CCPA is just the beginning
While CCPA is the first comprehensive privacy regime in the United States (as opposed to sector- and harm-specific legislation that exists in some form in every state), several states are considering similar legislation, as is the federal government. This means that companies will not only need to understand and comply with California’s strict and complicated privacy regime, but will need to also comply with laws enacted in other states, which will likely impose varying requirements as to different populations of people and different categories of data.

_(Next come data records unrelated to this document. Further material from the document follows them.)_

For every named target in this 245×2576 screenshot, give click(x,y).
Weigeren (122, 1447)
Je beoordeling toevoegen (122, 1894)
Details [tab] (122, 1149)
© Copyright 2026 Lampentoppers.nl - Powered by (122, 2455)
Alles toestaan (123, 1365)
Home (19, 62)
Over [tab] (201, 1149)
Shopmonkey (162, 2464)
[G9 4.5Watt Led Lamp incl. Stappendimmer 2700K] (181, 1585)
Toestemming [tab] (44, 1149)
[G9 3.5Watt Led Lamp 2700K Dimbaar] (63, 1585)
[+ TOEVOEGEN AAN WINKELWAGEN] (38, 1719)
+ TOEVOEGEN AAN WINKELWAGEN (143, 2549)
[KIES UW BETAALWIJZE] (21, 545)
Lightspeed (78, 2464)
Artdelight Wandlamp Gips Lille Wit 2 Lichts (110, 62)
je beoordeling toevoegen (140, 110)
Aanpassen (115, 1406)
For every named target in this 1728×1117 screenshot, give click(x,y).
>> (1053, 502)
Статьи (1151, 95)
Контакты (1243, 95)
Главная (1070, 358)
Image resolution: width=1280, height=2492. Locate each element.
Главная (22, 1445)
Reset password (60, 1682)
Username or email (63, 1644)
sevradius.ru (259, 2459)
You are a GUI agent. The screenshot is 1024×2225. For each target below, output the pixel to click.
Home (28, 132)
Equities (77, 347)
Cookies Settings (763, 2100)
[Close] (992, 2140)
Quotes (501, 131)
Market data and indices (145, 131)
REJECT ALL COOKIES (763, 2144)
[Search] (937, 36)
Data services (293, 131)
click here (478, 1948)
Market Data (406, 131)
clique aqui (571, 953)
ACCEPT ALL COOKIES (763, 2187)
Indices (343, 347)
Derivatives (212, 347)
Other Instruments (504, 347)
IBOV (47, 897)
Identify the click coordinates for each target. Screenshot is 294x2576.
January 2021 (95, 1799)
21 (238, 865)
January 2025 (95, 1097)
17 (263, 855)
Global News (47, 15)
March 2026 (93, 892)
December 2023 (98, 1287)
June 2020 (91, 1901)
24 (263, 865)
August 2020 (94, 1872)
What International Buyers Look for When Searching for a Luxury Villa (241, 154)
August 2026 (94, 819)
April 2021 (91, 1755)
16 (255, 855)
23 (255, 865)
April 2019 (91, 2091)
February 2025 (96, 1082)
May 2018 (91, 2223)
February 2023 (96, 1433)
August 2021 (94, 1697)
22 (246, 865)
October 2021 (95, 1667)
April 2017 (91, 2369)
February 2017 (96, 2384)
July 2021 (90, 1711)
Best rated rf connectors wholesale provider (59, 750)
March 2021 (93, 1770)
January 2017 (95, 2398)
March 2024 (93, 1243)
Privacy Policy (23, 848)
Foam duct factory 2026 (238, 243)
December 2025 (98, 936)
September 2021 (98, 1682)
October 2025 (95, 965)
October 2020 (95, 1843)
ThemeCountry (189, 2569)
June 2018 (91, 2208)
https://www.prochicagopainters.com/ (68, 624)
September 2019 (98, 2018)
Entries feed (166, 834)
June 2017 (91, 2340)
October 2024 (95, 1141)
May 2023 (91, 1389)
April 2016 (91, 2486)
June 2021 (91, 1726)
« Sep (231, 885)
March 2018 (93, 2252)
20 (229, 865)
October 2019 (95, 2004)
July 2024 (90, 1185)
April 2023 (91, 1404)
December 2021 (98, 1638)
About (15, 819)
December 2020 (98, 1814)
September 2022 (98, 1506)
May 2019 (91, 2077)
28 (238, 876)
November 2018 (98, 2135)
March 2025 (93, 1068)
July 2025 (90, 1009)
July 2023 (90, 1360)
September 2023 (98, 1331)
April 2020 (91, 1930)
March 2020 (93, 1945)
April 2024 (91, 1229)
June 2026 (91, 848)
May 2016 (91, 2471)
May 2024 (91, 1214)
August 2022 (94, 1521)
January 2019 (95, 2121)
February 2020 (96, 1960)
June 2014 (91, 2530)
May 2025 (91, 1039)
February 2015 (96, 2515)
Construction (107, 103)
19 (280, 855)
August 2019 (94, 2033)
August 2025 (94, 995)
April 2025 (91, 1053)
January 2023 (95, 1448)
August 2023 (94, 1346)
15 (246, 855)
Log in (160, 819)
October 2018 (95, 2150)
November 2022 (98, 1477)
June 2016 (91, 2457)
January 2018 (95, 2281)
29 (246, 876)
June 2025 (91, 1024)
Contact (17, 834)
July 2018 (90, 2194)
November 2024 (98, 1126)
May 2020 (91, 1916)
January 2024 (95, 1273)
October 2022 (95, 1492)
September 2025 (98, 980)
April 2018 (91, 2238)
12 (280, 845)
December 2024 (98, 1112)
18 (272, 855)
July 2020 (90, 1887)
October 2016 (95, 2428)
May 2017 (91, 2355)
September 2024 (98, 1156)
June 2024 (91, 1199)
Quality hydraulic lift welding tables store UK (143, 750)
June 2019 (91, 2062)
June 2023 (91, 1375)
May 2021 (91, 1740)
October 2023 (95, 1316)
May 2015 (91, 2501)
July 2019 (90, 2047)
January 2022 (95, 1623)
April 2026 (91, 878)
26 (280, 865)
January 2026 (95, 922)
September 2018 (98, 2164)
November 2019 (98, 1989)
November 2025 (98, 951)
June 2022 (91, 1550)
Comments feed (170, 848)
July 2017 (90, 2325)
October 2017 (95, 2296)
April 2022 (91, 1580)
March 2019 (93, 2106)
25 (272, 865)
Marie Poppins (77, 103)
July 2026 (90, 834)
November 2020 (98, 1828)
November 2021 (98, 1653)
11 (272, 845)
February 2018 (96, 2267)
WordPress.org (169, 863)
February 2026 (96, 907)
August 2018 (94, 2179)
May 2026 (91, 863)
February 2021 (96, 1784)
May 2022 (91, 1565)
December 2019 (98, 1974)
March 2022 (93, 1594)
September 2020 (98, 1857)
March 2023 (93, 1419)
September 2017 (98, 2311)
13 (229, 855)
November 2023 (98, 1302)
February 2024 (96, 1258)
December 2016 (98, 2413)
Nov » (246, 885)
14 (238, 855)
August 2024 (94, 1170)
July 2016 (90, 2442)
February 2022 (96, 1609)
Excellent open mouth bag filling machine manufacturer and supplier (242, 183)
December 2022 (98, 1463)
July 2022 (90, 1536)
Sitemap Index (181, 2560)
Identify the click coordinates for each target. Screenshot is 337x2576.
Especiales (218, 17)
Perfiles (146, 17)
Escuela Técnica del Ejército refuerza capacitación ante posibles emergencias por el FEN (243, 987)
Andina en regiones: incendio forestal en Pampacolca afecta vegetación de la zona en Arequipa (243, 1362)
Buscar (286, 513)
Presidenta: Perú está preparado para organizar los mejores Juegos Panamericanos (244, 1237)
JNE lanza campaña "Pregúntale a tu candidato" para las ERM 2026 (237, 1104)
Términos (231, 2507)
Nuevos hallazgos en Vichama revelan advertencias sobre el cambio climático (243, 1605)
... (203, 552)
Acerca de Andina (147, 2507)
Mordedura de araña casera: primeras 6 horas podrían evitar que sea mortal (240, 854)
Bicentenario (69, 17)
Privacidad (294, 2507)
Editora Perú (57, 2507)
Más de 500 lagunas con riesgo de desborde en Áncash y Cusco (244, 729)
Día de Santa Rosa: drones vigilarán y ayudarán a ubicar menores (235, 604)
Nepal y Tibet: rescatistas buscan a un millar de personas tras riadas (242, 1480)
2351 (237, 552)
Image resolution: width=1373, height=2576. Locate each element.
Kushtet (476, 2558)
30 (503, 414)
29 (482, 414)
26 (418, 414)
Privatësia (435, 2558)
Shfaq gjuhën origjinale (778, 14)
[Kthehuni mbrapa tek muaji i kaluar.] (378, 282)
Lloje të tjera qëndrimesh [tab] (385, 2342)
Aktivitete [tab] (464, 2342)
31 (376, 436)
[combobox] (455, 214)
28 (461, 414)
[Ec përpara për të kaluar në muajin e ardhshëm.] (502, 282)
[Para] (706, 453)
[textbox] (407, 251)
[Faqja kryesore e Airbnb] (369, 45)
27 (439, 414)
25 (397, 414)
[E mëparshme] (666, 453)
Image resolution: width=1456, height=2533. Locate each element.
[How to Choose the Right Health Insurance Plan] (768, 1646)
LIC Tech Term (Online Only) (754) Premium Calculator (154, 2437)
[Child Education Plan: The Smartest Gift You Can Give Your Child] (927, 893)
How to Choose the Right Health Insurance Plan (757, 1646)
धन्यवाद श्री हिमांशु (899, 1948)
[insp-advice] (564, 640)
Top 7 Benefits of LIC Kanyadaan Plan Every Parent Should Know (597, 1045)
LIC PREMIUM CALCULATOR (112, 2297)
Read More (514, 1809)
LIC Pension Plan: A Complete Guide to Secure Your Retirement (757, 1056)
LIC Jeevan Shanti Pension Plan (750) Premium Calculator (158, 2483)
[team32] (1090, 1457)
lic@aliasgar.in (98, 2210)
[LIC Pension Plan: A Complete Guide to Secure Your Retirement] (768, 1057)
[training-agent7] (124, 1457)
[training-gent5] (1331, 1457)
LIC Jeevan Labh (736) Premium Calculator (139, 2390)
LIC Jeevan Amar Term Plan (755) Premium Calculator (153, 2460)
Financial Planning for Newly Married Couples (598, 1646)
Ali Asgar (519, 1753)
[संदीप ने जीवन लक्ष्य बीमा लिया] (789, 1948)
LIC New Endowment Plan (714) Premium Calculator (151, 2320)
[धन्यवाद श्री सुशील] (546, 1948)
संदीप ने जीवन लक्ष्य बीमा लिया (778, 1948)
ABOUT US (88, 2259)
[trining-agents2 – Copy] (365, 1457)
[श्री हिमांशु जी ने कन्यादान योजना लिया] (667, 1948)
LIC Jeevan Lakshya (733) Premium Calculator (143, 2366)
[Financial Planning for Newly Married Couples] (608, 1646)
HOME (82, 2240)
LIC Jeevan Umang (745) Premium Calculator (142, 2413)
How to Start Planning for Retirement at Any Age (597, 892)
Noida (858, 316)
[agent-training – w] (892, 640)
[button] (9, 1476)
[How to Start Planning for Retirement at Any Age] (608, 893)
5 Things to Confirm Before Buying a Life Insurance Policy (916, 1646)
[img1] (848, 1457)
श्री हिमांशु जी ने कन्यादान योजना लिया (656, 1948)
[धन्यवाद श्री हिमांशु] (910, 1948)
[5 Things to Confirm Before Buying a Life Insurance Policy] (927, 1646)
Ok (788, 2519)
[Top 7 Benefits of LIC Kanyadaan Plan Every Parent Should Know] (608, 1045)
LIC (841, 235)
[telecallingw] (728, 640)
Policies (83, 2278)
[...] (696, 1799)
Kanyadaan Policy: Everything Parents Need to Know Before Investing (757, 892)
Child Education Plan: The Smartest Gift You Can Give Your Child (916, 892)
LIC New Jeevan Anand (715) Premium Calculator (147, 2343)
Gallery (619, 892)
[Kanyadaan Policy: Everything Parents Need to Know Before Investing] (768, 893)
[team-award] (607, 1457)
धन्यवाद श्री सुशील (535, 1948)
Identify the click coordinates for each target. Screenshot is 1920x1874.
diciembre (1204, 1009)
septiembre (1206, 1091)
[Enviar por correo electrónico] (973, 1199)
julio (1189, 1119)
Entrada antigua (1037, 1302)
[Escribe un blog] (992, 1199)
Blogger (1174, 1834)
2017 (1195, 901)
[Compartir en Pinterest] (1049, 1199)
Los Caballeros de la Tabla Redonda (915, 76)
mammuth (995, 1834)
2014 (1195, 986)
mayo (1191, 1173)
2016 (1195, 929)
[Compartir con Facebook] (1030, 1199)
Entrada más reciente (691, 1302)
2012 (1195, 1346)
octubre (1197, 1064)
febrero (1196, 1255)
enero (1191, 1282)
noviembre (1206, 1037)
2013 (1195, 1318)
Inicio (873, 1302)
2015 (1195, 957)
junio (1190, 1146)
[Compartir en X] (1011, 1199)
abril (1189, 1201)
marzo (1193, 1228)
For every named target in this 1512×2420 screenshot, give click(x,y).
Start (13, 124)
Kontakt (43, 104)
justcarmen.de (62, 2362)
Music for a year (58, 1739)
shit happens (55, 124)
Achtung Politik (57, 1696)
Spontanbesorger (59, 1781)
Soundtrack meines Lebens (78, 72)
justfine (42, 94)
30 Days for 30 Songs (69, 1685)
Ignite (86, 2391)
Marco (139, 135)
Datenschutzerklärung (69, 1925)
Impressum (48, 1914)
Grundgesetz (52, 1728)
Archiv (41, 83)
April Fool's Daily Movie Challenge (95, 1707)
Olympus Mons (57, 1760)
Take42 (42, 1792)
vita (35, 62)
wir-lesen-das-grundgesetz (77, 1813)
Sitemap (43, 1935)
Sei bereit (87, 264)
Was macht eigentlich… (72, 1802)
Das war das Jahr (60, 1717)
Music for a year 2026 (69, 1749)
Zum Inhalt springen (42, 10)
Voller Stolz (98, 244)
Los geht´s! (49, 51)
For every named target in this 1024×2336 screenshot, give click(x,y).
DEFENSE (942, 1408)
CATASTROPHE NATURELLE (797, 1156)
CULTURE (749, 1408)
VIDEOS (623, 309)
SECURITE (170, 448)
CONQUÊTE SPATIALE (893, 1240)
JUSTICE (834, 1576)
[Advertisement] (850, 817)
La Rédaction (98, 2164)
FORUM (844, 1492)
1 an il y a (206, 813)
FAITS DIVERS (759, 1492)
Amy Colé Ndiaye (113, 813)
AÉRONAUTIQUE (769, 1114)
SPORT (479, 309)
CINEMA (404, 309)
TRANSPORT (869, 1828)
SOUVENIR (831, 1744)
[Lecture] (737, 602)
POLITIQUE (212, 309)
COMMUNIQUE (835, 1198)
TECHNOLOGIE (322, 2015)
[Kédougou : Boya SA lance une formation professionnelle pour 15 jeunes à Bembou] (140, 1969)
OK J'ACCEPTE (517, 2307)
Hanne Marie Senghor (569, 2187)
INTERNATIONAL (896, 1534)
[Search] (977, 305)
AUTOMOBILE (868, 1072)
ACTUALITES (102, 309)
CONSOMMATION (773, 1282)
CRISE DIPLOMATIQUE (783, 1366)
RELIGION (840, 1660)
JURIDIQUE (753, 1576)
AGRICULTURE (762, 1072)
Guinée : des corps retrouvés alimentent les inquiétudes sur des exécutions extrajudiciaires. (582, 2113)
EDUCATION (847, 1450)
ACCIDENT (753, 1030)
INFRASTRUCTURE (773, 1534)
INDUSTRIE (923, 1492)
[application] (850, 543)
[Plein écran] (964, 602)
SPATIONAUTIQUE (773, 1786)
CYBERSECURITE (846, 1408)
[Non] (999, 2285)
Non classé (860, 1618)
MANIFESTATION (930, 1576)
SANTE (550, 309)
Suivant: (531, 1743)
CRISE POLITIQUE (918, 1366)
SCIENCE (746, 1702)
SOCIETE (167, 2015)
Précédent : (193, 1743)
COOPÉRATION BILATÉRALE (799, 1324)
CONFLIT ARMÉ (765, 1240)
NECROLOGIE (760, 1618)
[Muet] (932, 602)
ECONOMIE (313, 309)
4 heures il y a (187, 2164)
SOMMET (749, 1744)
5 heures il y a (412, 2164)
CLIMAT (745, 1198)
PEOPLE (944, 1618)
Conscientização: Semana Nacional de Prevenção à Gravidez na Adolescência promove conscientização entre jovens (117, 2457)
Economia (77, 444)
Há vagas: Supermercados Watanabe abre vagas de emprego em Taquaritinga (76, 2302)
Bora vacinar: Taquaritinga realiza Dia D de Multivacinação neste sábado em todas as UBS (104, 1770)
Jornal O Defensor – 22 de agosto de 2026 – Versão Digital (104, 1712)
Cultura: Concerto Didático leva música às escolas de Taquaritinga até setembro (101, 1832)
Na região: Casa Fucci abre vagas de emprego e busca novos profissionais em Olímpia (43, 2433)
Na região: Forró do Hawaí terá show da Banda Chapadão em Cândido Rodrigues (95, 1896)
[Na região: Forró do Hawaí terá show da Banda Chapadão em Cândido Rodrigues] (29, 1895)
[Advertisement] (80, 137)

For businesses to comply with CCPA and the laws of other states, they first need to understand them. A unified privacy regime, enacted at the federal level with preemptive effects, would be the best way to promote the ultimate goal of consumer data protection. This may or may not happen (and it almost certainly will not before CCPA takes effect). In the meantime, the California government should ensure that the CCPA’s requirements are clear so that compliance is attainable. Anything less than that is tantamount to California government’s favoring of the influx of multiple lawsuits at the hands of the plaintiff’s bar and the Attorney General.
To this end and for the CCPA to achieve its goal of protection consumer privacy, legislators should restrict rather than expand the private right of action, and should retain the 30-day cure period (or at least phase it out slowly during the first two years of enforcement), so that businesses can ramp up to compliance with each new notice they receive. Otherwise, the CCPA becomes a vehicle for a multitude of “gotcha” lawsuits that benefit CA plaintiffs’ bar, as well as the collection of revenue for the State of California through Attorney General implemented causes of action and the Section 1798.160 “Consumer Privacy Fund” held by the State Treasury. Both of the foregoing shall only serve to passed-thru costs to consumers.
The purpose of consumer privacy would be best served if businesses are given a single, clear set of instructions at the federal level. Until this happens, however, states like California must provide clear, concise road maps and safe harbors so that businesses understand exactly what is required under the law. It is unfair and inefficient for businesses to be aiming for a moving target, and potentially paying and passing through to consumers hundreds of millions of dollars .
For their part, businesses should begin taking steps to comply, even though the statute is far from clear. As companies subject to the GDPR are fully aware, a year is not a lot of time when it comes to implementing sweeping changes to a company’s data collection, processing, usage and storage practices.